Element and text position data:
┄┄┄┄┄┄┄┄┄┄

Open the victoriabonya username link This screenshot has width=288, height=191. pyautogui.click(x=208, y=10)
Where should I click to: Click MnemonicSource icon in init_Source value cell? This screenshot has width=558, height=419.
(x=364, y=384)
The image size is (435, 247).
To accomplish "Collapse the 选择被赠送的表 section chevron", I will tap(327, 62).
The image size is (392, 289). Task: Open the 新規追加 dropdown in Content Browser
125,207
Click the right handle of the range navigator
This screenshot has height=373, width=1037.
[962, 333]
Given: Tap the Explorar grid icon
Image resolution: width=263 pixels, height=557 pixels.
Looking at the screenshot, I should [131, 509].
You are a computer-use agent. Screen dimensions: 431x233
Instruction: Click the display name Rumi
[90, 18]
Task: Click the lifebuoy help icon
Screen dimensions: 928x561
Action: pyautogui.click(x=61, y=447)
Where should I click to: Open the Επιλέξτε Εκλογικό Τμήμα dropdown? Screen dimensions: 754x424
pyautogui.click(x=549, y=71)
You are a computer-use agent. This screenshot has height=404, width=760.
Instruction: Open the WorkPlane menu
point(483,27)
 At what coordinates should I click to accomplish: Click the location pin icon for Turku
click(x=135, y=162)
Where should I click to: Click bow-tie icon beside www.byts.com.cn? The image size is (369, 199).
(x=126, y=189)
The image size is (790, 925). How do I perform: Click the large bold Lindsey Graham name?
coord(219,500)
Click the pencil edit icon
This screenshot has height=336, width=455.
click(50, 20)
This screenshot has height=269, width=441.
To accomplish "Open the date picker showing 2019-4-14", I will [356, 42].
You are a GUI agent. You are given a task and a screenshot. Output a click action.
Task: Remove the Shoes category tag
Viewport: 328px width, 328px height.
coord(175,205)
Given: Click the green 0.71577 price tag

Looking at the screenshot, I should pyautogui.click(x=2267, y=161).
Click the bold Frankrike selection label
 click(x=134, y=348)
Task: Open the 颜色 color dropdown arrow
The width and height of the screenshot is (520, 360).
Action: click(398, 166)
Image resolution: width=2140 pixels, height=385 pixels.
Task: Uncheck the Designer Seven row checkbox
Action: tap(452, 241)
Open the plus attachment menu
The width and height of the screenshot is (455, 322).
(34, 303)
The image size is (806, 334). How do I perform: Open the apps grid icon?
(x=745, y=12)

┄┄┄┄┄┄┄┄┄┄

■ YOUR TASK ■
Format the items from the line containing "The image size is (806, 334)." through the end of the items as a two-column CSV with the columns item_text and answer, one row per item. Put each value in a single quoted field and replace any line breaks with spaces.

■ RESULT FOR THIS TASK ■
item_text,answer
"The image size is (806, 334). How do I perform: Open the apps grid icon?","(x=745, y=12)"